It is advantageous at least one extending in the axial direction Locking element in a on the drive shaft against attached the spring element slidably mounted component. One and especially advantageous several locking elements can Well guided over a large bearing surface on the drive shaft become. A tilting of the locking elements and a movement of Locking elements to each other can be safely avoided and it can with a spring element, which is advantageous rotationally symmetric concentric can be arranged, a desired spring force be achieved for a rest. Furthermore, the component can and / or the locking elements mounted in the component advantageous with the second, with respect to the axis of rotation of the drive shaft rotatably connected part and occurring torques during assembly and disassembly can be beneficial be supported.

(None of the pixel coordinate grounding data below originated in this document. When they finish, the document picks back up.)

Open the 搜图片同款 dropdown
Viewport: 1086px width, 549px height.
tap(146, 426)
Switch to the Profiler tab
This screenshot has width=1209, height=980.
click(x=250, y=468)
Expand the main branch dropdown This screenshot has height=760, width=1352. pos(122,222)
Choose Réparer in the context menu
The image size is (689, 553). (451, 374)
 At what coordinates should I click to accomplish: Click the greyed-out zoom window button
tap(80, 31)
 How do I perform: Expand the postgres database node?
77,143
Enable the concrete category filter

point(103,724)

Is at least one locking element on a disc-shaped component and / or is that with the drive shaft in the direction of rotation operatively connected first part on a disc-shaped Component and / or are at least two elements for fixing of the insert tool in the axial direction on a disc-shaped Component integrally formed, can additional Components, assembly costs and costs can be saved. Further can press joints between individual components and thereby Conditional vulnerabilities are avoided.

drawing

Further advantages emerge from the following description of the drawing. In the drawing, embodiments of the Invention shown. The drawing, the description and The claims contain numerous features in combination. The person skilled in the art expediently also individually consider and summarize to meaningful further combinations.

Fig. 1

einen Winkelschleifer von oben,

Fig. 2

einen schematischen Querschnitt entlang der Linie II-II in Fig. 1 durch eine erfindungsgemäße Schleifmaschinenwerkzeugaufnahme,

Fig. 3

eine Werkzeugnabe von unten,

Fig. 4

eine Variante nach Fig. 2,

Fig. 5

eine Explosionszeichnung einer Variante zu Fig. 4,

Fig. 6

einen Schnitt durch eine Mitnehmerscheibe aus Fig. 5 mit angeformten Bolzen,

Fig. 7

eine Seitenansicht einer Blechplatte aus Fig. 5 und

Fig. 8

ein Mitnahmeflansch aus Fig. 5 von unten.

Show it:

Fig. 1

an angle grinder from above,

Fig. 2

a schematic cross section along the line II-II in Fig. 1 by a grinder tool holder according to the invention,

Fig. 3

a tool hub from below,

Fig. 4

a variant of FIG. 2,

Fig. 5

an exploded view of a variant of Fig. 4,

Fig. 6

a section through a drive plate of Figure 5 with molded bolts,

Fig. 7

a side view of a metal plate of Fig. 5 and

Fig. 8

a driving flange of Fig. 5 from below.

Fig. 1 shows an angle grinder 10 from above with a stored in a housing 42, not shown Electric motor. The angle grinding machine 10 is connected via a first, in the housing 42 facing away from a cutting disk 16 Side integrated, longitudinally extending handle 44 and via a second to a transmission housing 46th fastened in the area of the cutting disk 16, transversely to the Longitudinally extending handle 48 feasible.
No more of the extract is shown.